Rettifica catastale

RETTIFICA CATASTALE
Ci sono diversi tipi di rettifiche che è possibile richiedere, ovvero:
Errore sulla persona a cui è intestato l’immobile.
L’errore può riguardare: cognome e nome (per le aziende “denominazione”), codice fiscale, luogo e data di nascita (per le aziende “sede legale”), diritti e quota di possesso.
–    Per presentare la richiesta occorre disporre dell’identificativo catastale dell’immobile (foglio, particella, subalterno) e degli estremi di uno dei seguenti documenti: atto notarile di acquisto (o altro atto pubblico), dichiarazione di successione, domanda di voltura catastale, denuncia al catasto di nuova costruzione o variazione. Questi dati sono contenuti sulla visura catastale e sui documenti citati (atto notarile, successione, ecc.).
Errore sui dati dell’immobile.
L’errore può riguardare indirizzo, ubicazione (n° civico, piano, interno, ecc.) o evidenti inesattezze nella consistenza (numero vani o metri quadri).
–    Per presentare la richiesta occorre disporre dell’identificativo catastale dell’immobile (foglio, particella, subalterno) e degli estremi di uno dei seguenti documenti: atto notarile di acquisto, dichiarazione di successione, denuncia al catasto di nuova costruzione o di variazione o altro documento comprovante l’avvenuta variazione.
Segnalazione di incoerenza per fabbricato non dichiarato.
L’Agenzia ha il compito di individuare fabbricati non dichiarati in Catasto, richiedendo ai titolari di regolarizzarne la situazione. A tal fine l’Agenzia ha pubblicato gli elenchi dei Comuni e delle particelle di terreno nei quali è stata accertata la presenza di fabbricati o di ampliamenti di costruzioni che non risultano dichiarati in Catasto. L’identificazione dei fabbricati è avvenuta mediante un’attività di foto-identificazione da immagini territoriali, condotta in collaborazione con l’Agenzia per le erogazioni in agricoltura (Agea), e successivi processi “automatici” di incrocio con le banche-dati catastali.

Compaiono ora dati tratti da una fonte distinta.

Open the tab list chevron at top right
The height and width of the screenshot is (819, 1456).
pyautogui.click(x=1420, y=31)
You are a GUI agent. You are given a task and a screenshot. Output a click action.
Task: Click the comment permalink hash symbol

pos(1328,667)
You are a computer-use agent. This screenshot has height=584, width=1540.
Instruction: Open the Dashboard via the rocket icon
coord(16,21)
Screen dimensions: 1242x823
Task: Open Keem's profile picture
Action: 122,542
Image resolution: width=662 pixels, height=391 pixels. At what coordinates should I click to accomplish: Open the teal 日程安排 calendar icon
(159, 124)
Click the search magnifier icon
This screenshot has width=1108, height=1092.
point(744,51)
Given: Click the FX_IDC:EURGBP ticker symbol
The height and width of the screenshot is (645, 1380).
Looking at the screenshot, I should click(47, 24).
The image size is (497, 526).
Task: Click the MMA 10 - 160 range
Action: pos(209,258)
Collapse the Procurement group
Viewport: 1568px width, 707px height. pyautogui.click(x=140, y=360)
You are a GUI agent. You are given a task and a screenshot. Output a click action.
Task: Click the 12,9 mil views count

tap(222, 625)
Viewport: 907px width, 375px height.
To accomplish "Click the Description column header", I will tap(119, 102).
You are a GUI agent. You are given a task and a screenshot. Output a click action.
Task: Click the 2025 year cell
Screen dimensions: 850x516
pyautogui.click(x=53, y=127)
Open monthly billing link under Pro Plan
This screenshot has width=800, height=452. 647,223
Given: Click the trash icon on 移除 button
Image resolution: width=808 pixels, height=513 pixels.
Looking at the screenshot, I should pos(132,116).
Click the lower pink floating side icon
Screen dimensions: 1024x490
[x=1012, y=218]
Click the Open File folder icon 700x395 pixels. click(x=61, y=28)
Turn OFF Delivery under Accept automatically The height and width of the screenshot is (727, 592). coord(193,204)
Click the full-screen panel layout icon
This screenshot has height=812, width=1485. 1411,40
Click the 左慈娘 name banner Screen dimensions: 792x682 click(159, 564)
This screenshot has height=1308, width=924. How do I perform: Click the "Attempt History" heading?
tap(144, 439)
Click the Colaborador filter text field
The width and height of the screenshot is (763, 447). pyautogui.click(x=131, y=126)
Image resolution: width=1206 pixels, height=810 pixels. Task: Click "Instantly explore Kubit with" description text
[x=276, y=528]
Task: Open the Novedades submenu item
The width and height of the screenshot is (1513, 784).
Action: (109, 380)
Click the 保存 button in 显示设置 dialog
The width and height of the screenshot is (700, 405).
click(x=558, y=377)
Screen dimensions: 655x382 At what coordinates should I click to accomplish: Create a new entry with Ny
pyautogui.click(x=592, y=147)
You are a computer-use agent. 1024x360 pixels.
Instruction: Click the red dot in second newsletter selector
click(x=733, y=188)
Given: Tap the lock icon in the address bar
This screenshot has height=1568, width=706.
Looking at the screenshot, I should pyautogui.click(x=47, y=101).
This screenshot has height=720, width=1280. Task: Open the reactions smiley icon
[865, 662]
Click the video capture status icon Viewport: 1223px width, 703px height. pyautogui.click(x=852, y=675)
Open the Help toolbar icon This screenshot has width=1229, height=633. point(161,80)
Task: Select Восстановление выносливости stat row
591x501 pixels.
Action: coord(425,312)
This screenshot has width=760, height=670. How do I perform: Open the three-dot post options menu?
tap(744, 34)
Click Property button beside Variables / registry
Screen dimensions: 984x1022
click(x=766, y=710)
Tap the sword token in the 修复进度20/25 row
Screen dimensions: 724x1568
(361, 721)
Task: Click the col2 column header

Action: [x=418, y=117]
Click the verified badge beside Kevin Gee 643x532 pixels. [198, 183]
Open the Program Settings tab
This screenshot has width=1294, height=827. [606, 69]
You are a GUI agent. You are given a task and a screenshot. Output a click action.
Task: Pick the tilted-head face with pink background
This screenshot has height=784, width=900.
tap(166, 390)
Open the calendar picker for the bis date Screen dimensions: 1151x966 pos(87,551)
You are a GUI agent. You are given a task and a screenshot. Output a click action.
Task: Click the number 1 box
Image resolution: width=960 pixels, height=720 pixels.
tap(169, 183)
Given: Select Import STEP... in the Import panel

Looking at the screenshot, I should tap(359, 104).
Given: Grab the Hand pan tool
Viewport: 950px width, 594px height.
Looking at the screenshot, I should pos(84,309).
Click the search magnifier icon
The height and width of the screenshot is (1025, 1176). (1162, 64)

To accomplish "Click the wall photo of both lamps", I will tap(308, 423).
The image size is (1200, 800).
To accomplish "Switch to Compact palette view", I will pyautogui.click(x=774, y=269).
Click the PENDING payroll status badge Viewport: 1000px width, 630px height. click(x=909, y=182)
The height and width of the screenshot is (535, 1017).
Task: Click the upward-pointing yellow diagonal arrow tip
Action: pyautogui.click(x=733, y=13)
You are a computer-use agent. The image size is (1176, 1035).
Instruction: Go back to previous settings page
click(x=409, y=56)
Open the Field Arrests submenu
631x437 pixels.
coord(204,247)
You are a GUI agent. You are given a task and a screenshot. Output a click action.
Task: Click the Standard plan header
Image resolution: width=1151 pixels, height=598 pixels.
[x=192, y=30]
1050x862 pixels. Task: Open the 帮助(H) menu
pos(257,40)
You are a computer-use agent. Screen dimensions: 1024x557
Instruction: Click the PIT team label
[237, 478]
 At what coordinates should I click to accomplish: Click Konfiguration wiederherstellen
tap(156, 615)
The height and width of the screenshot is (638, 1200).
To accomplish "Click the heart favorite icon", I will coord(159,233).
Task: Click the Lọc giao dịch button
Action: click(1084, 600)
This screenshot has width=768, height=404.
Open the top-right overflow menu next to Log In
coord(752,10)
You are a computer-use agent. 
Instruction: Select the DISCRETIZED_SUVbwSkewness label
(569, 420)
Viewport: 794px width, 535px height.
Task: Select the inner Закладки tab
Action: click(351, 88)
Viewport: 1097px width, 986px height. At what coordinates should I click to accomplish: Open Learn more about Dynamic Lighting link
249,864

Trattandosi di elaborazioni massive, è possibile che negli elenchi si riscontrino incoerenze quale l’indicazione, in qualche caso, di immobili già censiti in Catasto. Vi sono situazioni particolari (fabbricati non dichiarati) in cui i titolari non sono tenuti ad alcun adempimento. Le segnalazioni possono riguardare solo immobili presenti negli elenchi pubblicati sul sito internet dell’Agenzia.
Revisione rendita catastale
Può capitare che il vostro immobile, per una serie di motivi (inserimento dati errati sulla consistenza o sulla classe di appartenenza) abbia un valore (espresso in rendita annua) che non sia congrua con la tipologia dell’immobile stesso.
Ovviamente una rendita più alta comporta maggiori spese soprattutto in termini di IMU
La revisione di rendita catastale permette di correggere queste “anomalie”, permettendo di attribuire giusta rendita al Vs immobile.